The gunman forced his way through the security door at the federation after an employee had punched in her security code, Marla Meislin-Dietrich, a database coordinator for the center, told The Associated Press.
"He said 'I am a Muslim American, angry at Israel,' before opening fire on everyone," Meislin-Dietrich said. "He was randomly shooting at everyone."
Booked into jail late Friday night on suspicion of homicide and attempted homicide was Naveed Afzal Haq.
Asked if the suspect was a Muslim, Seattle Police Chief Gil Kerlikowske told an evening news conference "you could infer that that was his background."
Haq, 30, previously lived in Pasco, one of southeast Washington's Tri-Cities, Seattle police said in a statement released late Friday night. The Seattle Times reported Haq had lived most recently in Everett, north of Seattle, but police could not confirm that.
Haq had a misdemeanor lewd conduct charge pending in Benton County, near Pasco, where he was accused of exposing himself in a public place, his Kennewick attorney, Larry Stephenson, told The Times.
Haq's parents were shaken by his arrest in the shootings, the lawyer said.
"I talked to his father, and his mother is crying, and they don't know what is going on," Stephenson said. "They are very, very shook up."
Stephenson said he does not believe Haq had a job.
One woman died at the scene and five others were under treatment at Harborview Medical Center, Kerlikowske said.
When the shots rang out around 4 p.m. Friday, employees fled the center in terror as nearby police officers charged to the scene and blocked off several downtown blocks.
The gunman turned himself in to a SWAT team just minutes after the shooting began. He spoke with a 911 dispatcher, a phone call that led police to tag the shooting as a hate crime. Mayor Greg Nickels and Kerlikowske said officers were moving to protect both synagogues and mosques around the city, but said there was no evidence of a broad conspiracy.
"This was a purposeful, hateful act, as far as we know by an individual acting on his own," Nickels said.
Kerlikowske said they were protecting mosques "because there's always the concern of retaliatory crime."
Laura Laughlin, special agent in charge of the Seattle FBI office, said the arrested man was a U.S. citizen and agents were working to contact his relatives.
Authorities have been advising synagogues and Jewish groups to be watchful in the weeks since hostilities erupted between Israel and Lebanon.
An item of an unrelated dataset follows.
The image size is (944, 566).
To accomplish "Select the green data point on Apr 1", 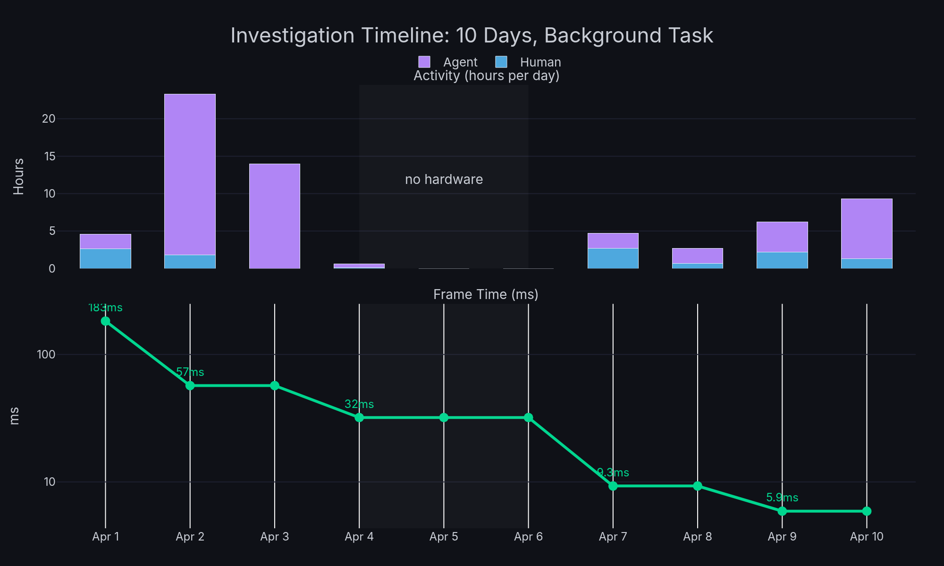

Assistant Police Chief Nick Metz said the warning was not in response to any specific threats.
Three of the injured women were in critical condition after being shot in the abdomen, hospital spokeswoman Pamela Steele said. Two others were in satisfactory condition: a 37-year-old woman, five months pregnant, who had been shot in the forearm; and another woman who was shot in the knee, Steele said.
Several witnesses said they saw a man walk up and shoot a woman in the leg on a sidewalk near the federation building. One witness, who refused to give his name, said that shooting was just outside a nearby Starbucks. There was a small pool of blood outside that coffee shop.
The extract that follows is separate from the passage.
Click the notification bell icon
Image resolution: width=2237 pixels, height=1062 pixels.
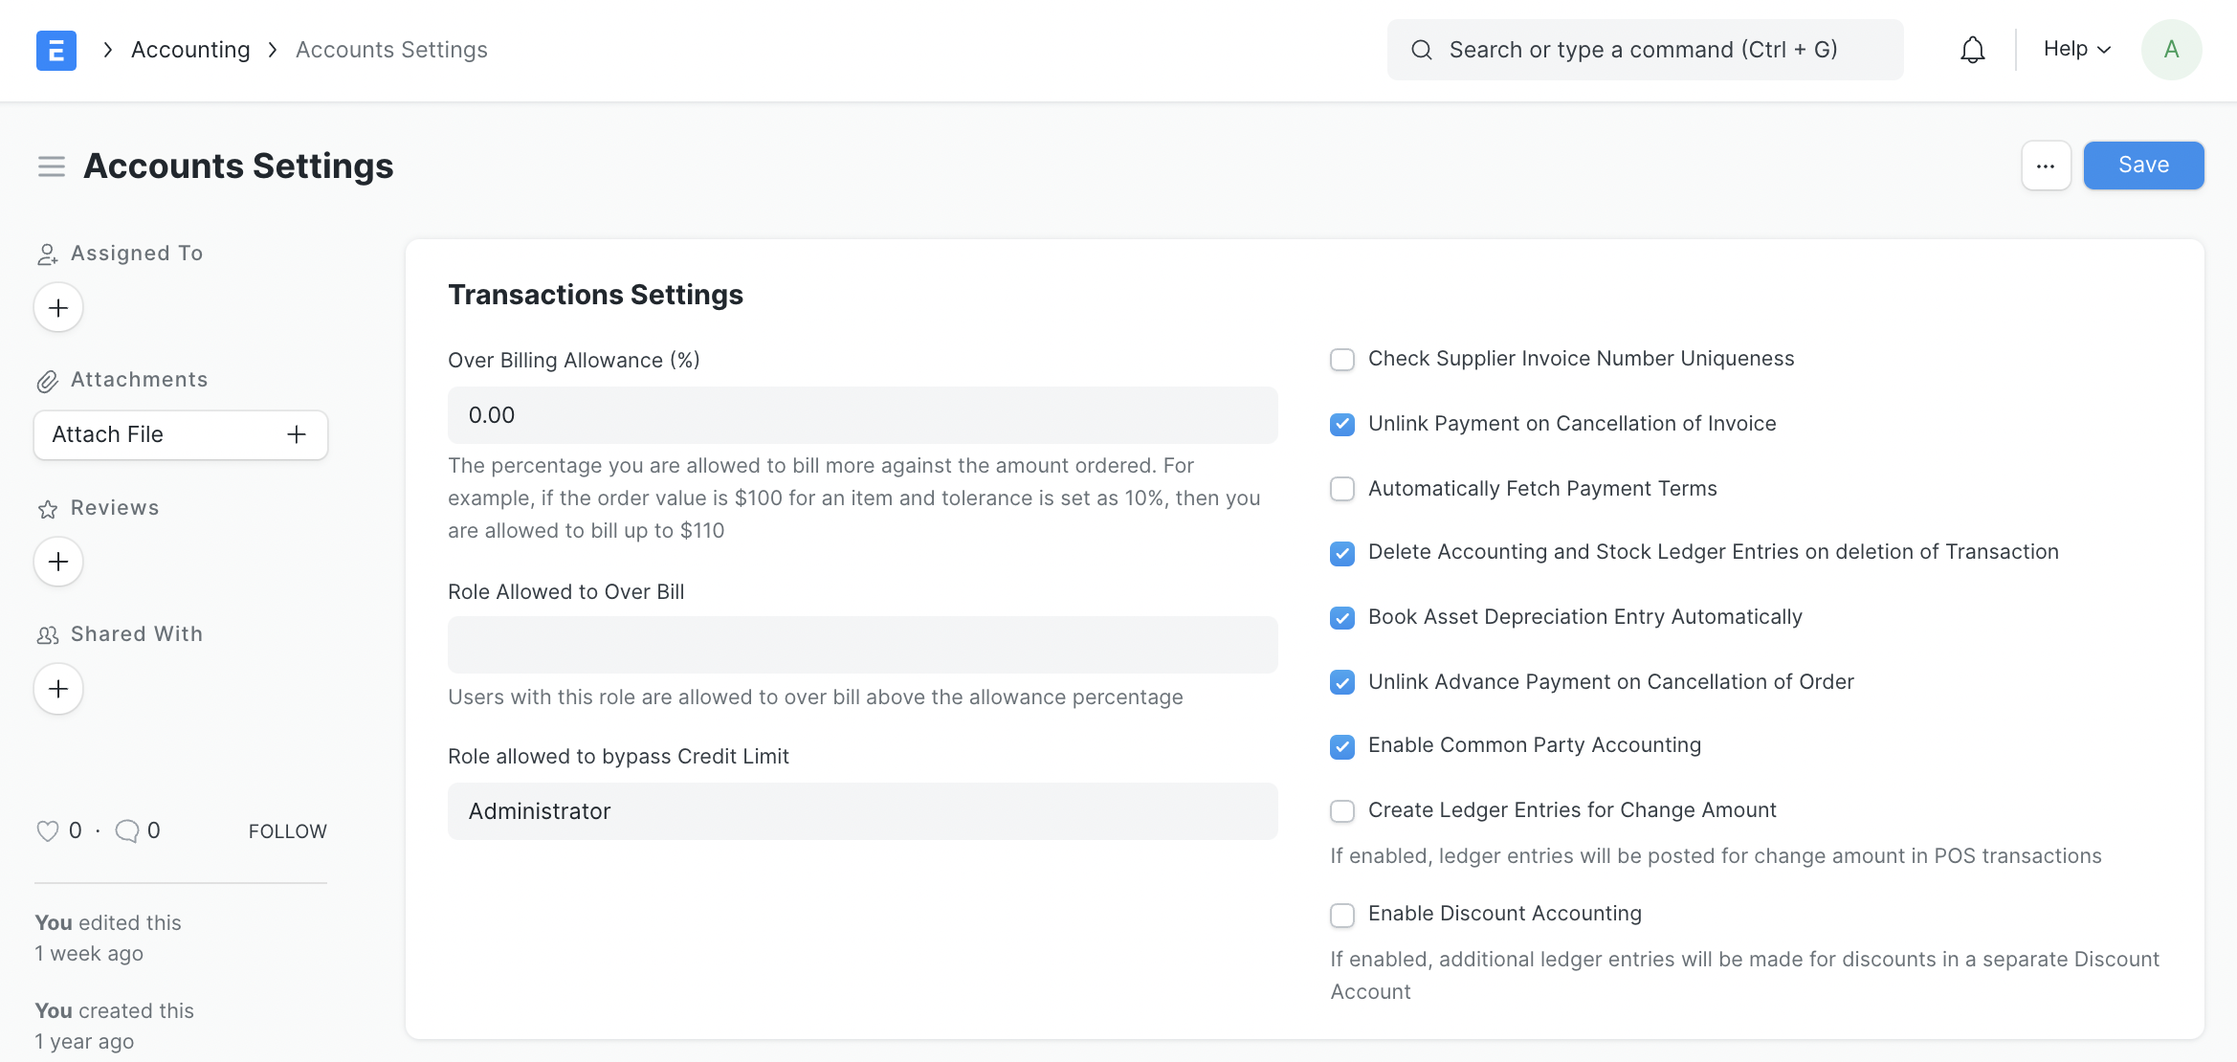1972,49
Police evacuated several nearby buildings as SWAT teams searched the federation building, looking for any other victims, anyone hiding or any other possible shooters.
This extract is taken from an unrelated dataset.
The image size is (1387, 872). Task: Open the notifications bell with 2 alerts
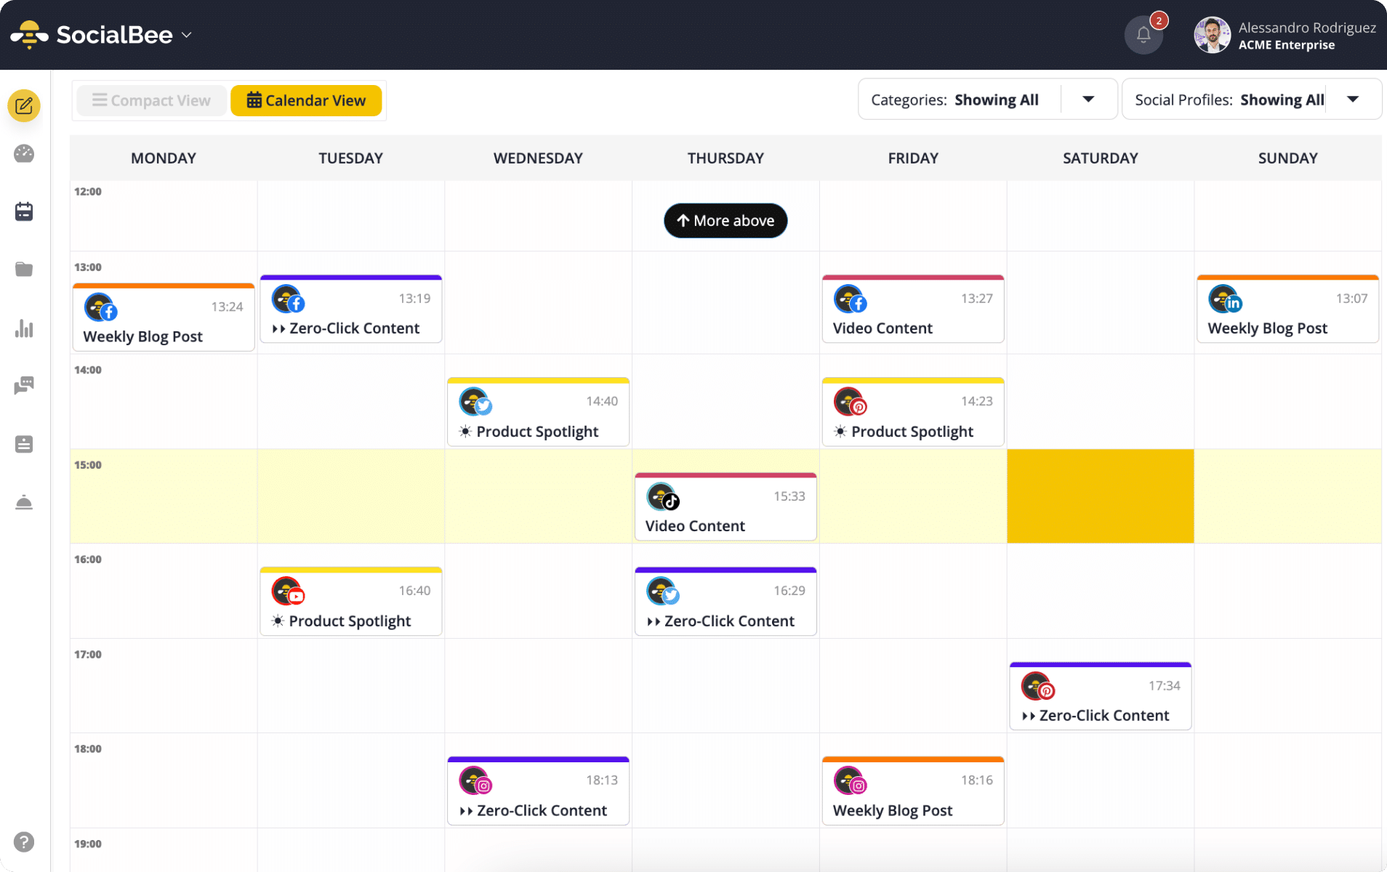click(1143, 34)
Patti Simon was at work at the federation's newspaper on the first floor when she heard screaming, shots and what sounded like furniture crashing on the floor above.
"We heard this horrible screaming on the floor above us and shots," said Simon, 52, who sells advertising at the paper. Simon called up to her co-workers on the second floor, but got no answer, so she called the police and fled the building.
"People got shot, some of our co-workers," Simon said, her voice shaking. "I just got back from Israel and made it out of there a half hour before the rockets started."
The federation's Web site describes its mission as "to ensure Jewish survival and enhance the quality of Jewish life by meeting needs locally, in Israel and worldwide." It was among sponsors of a Solidarity With Israel rally last weekend.